Unresolved contention for Intel Fortran RTL global resource

Unresolved contention for Intel Fortran RTL global resource

Dogbite的头像

As I have slogged forward (I hope) in the process of OMPizing my large legacy program, I have already encountered one of OMP's most endearing traits: the program now crashes multiple times in multiple places in a single run. (Of course, this is progress compared to the program simply stopping without explanation or error message.)

I am hoping someone can provide insight into this particular message beyond what the documentation provides:

forrtl: severe (152) unresolved contention for Intel Fortran RTL global resource

This seems to indicate that the system is having trouble handling multiple calls to IO routines from the individual threads -- that is, the routines are not capable of handling threaded IO calls. This reminds me of something I read about using CRITICAL declarations to isolate IO calls.

I am wondering about the level of granularity I need to use for this protection. Is it sufficient to isolate calls to an individual file, or must Iisolate all IO calls to all files? Or does it depend on the call: do I need to isolate all READ calls from each other and all WRITE calls from each other, but can permit Thread 0 to READ while Thread 3 WRITEs?

And are there other considerations I'm missing?

26 帖子 / 0 new
最新文章
如需更全面地了解编译器优化,请参阅优化注意事项
Steve Lionel (Intel)的头像

What compile options are you using? Is this a single EXE or does it use a DLL or static library with other Fortran code?

The Fortran RTL can protect itself against access from multiple threads assuming that the /reentrancy:threaded option is used (I'm pretty sure /Qopenmp enables that.) However, the languge disallows starting an I/O on a given unit while another one is in progress on that unit, hence the usual advice to put I/O in a critical section (or a single thread).

Steve
Dogbite的头像
Quoting - Steve Lionel (Intel) What compile options are you using? Is this a single EXE or does it use a DLL or static library with other Fortran code?

The Fortran RTL can protect itself against access from multiple threads assuming that the /reentrancy:threaded option is used (I'm pretty sure /Qopenmp enables that.) However, the languge disallows starting an I/O on a given unit while another one is in progress on that unit, hence the usual advice to put I/O in a critical section (or a single thread).

Thanks, Steve.

The program is a single EXE and uses the IMSL ('link_fnl_static.h') library and the OMP ('libiomp5md.lib') library.

Material supplied:
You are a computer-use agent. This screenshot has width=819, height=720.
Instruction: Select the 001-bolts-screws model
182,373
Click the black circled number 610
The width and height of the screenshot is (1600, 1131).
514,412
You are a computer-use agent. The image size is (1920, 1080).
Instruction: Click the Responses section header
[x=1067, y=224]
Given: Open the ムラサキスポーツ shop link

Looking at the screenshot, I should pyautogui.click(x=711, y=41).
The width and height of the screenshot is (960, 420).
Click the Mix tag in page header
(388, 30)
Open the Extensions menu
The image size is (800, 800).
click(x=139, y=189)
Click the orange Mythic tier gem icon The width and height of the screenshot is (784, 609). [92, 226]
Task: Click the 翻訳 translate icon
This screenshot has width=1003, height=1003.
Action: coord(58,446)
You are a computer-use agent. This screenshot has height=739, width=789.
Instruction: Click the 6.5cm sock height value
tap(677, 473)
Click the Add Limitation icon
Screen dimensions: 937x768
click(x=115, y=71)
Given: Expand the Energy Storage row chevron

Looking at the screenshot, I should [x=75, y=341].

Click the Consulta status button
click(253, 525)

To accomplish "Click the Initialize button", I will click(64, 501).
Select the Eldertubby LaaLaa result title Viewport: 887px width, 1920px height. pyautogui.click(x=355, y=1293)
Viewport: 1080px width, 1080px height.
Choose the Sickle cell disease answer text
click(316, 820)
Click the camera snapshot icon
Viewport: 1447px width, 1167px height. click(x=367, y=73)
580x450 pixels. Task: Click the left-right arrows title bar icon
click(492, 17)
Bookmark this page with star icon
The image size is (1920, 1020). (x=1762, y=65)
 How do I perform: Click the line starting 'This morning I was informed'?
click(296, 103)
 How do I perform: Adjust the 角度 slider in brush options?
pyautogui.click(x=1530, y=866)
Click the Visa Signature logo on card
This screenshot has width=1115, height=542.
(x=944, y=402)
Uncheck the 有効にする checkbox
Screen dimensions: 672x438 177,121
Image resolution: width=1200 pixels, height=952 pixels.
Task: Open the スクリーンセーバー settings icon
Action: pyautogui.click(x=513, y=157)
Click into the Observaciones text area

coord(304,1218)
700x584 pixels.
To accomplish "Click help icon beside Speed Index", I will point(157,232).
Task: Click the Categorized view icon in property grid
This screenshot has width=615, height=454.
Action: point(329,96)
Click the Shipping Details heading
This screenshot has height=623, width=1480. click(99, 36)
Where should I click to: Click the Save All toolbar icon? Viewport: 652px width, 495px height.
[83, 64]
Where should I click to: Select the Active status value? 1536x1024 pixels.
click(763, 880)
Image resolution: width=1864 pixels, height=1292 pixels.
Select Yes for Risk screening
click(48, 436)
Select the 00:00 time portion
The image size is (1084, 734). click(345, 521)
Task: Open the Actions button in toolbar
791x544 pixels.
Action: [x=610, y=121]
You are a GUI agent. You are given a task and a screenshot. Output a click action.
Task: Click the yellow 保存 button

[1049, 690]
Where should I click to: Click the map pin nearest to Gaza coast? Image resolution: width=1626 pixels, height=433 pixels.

List of tasks:
A – Reproduce word for word the part of the Fortran thread that opens with the words containing "I am wondering" and closes with "Thread 3 WRITEs?".
B – Resume the Fortran thread from its final sentence and keep writing it.
The material stands apart from the Fortran thread.

The replies:
A –
I am wondering about the level of granularity I need to use for this protection. Is it sufficient to isolate calls to an individual file, or must Iisolate all IO calls to all files? Or does it depend on the call: do I need to isolate all READ calls from each other and all WRITE calls from each other, but can permit Thread 0 to READ while Thread 3 WRITEs?

B –
The command line I've been using reads:

/nologo /debug:full /Od/gen-interfaces /Qopenmp /Qdiag-error-limit:50 /Qopenmp_report:2 /warn:interfaces /Qauto /align:commons /assume:byterecl /fpe:0 /names:uppercase /module:"x64Debug" /object:"x64Debug" /asmattr:source /asmfile:"x64Debug" /traceback /check:bounds /libs:static /threads /dbglibs /c

I set the /reentrancy:threaded option, but that produced similar results:one /0 error, one unresolved contention, and one "internal consistency check failure, file for_exit_handler.c, line 359".

Which leads me to another question: what happens after a fatal error on one thread? Does the system terminate them (unless they suicide first)? Or do the survivors get to run as long as they can?

Steve Lionel (Intel)的头像

I'm not sure what happens if one thread dies. It had been my understanding that a fatal error would end the application. I'll have to ask our RTL developers about the contention error.

Steve
Steve Lionel (Intel)的头像

The information I received said that this can happen if two threads are trying to do I/O to the same unit number at the same time, and the RTL is having difficulty getting access to the data structure. This would be an error anyway, hence my suggestion to put I/O in a critical section. Is this happening after some other error occurs in the program?

Steve
Dogbite的头像
Quoting - Steve Lionel (Intel) The information I received said that this can happen if two threads are trying to do I/O to the same unit number at the same time, and the RTL is having difficulty getting access to the data structure. This would be an error anyway, hence my suggestion to put I/O in a critical section. Is this happening after some other error occurs in the program?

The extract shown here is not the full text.